Your answer must be the lines from the one containing "Instruction: Open EB" through the last line of the records below, copied exactly, with the pictures left out.

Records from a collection
------------------------
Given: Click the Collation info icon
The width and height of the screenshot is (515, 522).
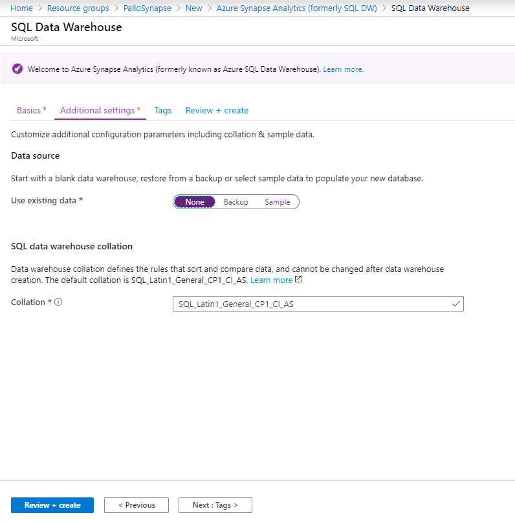Looking at the screenshot, I should pyautogui.click(x=58, y=302).
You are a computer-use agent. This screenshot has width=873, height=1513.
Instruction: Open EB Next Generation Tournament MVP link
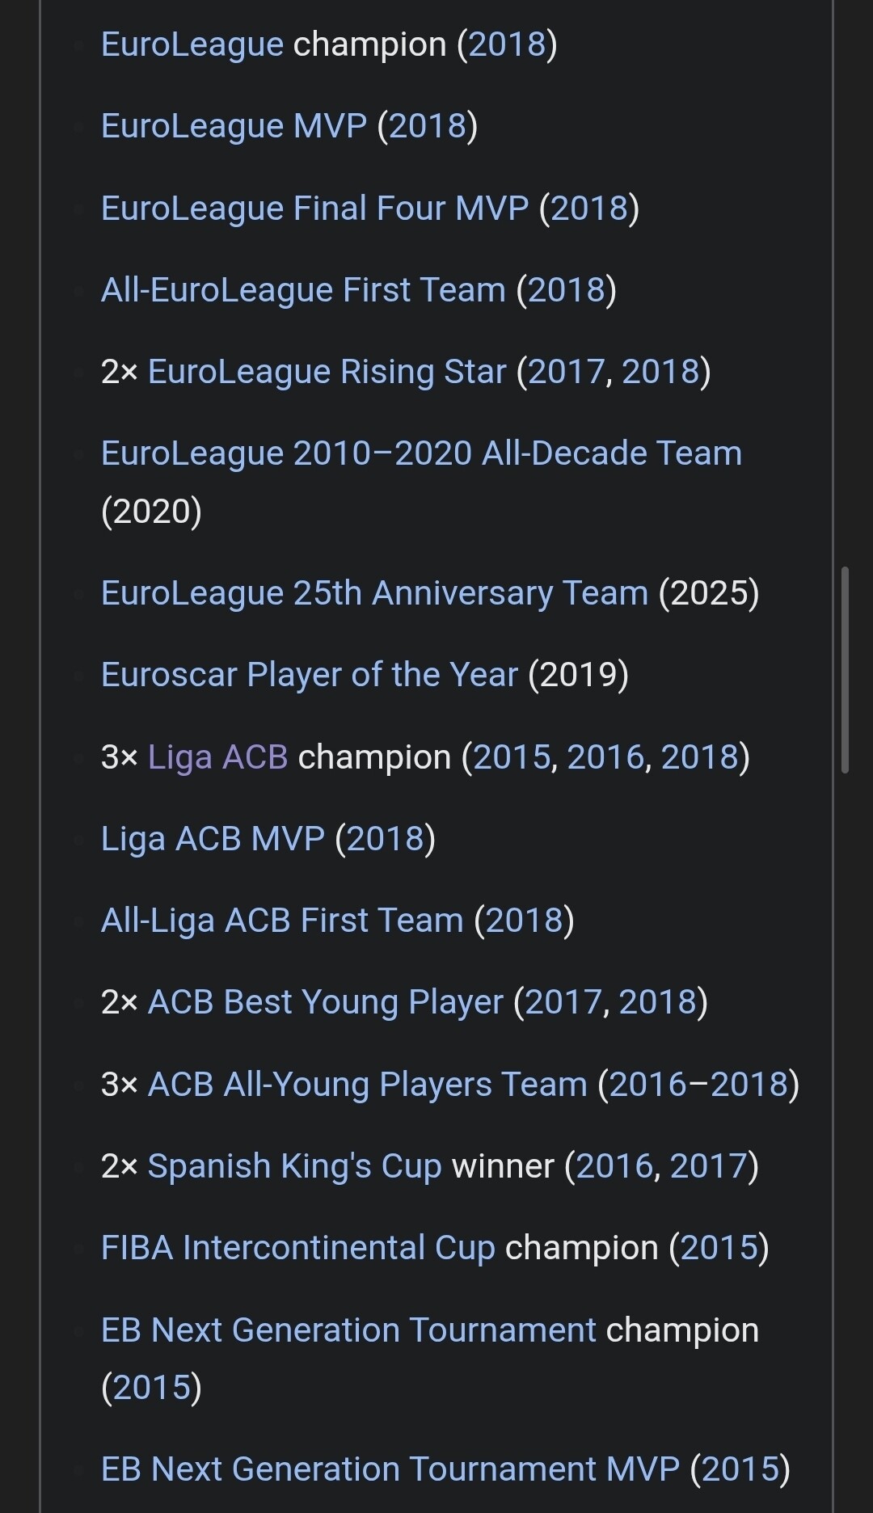coord(390,1469)
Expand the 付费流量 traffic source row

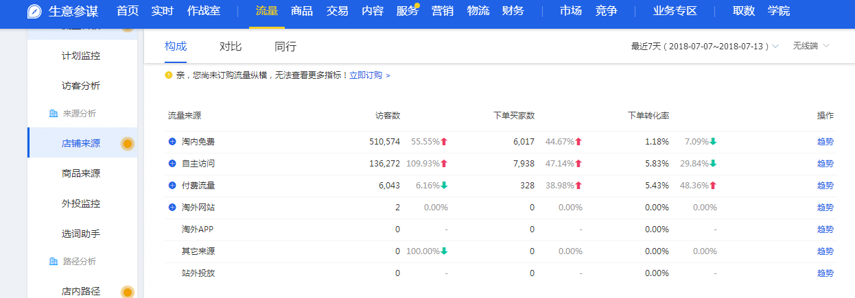click(172, 186)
------------------------
- **The answer**:
Instruction: Open EB Next Generation Tournament MVP link
coord(390,1469)
Expand the 付费流量 traffic source row

click(172, 186)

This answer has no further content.